Extracted data entries
== Segment start ==

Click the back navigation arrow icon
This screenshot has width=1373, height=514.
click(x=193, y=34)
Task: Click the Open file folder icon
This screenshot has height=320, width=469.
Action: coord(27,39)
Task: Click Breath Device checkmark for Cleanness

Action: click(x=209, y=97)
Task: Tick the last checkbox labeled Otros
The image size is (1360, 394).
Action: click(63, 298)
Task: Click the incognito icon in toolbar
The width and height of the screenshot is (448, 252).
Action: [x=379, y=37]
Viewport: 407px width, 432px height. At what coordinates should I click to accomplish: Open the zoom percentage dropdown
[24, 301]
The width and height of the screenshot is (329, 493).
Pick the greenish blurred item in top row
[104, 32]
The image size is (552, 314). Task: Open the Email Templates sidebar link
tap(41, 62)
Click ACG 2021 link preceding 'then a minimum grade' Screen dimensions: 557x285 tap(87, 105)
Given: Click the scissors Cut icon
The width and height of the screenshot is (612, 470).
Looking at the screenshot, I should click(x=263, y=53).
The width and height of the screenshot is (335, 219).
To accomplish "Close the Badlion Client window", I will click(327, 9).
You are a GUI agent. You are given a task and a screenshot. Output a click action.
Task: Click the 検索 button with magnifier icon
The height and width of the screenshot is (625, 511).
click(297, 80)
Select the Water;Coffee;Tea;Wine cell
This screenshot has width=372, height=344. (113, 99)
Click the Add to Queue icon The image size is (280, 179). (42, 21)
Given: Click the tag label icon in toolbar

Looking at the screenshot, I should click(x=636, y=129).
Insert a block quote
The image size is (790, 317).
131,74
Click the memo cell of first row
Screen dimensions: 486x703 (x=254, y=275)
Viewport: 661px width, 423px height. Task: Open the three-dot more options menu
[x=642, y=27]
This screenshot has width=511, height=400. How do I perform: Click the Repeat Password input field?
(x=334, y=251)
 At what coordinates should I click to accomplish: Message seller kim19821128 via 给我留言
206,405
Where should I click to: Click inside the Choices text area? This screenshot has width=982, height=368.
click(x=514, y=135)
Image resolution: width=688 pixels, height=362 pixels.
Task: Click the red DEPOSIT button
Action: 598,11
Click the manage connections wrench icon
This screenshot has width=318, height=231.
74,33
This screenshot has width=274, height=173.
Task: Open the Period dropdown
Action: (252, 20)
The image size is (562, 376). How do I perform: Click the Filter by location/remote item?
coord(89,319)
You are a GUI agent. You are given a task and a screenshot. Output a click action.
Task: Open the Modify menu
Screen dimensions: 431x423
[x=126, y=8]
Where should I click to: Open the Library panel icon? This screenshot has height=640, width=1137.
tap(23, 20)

== Segment end ==

*Try it*: Return the data exactly, every line included.

*Task result*:
Click the back navigation arrow icon
This screenshot has width=1373, height=514.
click(x=193, y=34)
Task: Click the Open file folder icon
This screenshot has height=320, width=469.
Action: coord(27,39)
Task: Click Breath Device checkmark for Cleanness

Action: click(x=209, y=97)
Task: Tick the last checkbox labeled Otros
The image size is (1360, 394).
Action: click(63, 298)
Task: Click the incognito icon in toolbar
The width and height of the screenshot is (448, 252).
Action: [x=379, y=37]
Viewport: 407px width, 432px height. At what coordinates should I click to accomplish: Open the zoom percentage dropdown
[24, 301]
The width and height of the screenshot is (329, 493).
Pick the greenish blurred item in top row
[104, 32]
The image size is (552, 314). Task: Open the Email Templates sidebar link
tap(41, 62)
Click ACG 2021 link preceding 'then a minimum grade' Screen dimensions: 557x285 tap(87, 105)
Given: Click the scissors Cut icon
The width and height of the screenshot is (612, 470).
Looking at the screenshot, I should click(x=263, y=53).
The width and height of the screenshot is (335, 219).
To accomplish "Close the Badlion Client window", I will click(327, 9).
You are a GUI agent. You are given a task and a screenshot. Output a click action.
Task: Click the 検索 button with magnifier icon
The height and width of the screenshot is (625, 511).
click(297, 80)
Select the Water;Coffee;Tea;Wine cell
This screenshot has width=372, height=344. (113, 99)
Click the Add to Queue icon The image size is (280, 179). (42, 21)
Given: Click the tag label icon in toolbar

Looking at the screenshot, I should click(x=636, y=129).
Insert a block quote
The image size is (790, 317).
131,74
Click the memo cell of first row
Screen dimensions: 486x703 (x=254, y=275)
Viewport: 661px width, 423px height. Task: Open the three-dot more options menu
[x=642, y=27]
This screenshot has width=511, height=400. How do I perform: Click the Repeat Password input field?
(x=334, y=251)
 At what coordinates should I click to accomplish: Message seller kim19821128 via 给我留言
206,405
Where should I click to: Click inside the Choices text area? This screenshot has width=982, height=368.
click(x=514, y=135)
Image resolution: width=688 pixels, height=362 pixels.
Task: Click the red DEPOSIT button
Action: 598,11
Click the manage connections wrench icon
This screenshot has width=318, height=231.
74,33
This screenshot has width=274, height=173.
Task: Open the Period dropdown
Action: (252, 20)
The image size is (562, 376). How do I perform: Click the Filter by location/remote item?
coord(89,319)
You are a GUI agent. You are given a task and a screenshot. Output a click action.
Task: Open the Modify menu
Screen dimensions: 431x423
[x=126, y=8]
Where should I click to: Open the Library panel icon? This screenshot has height=640, width=1137.
tap(23, 20)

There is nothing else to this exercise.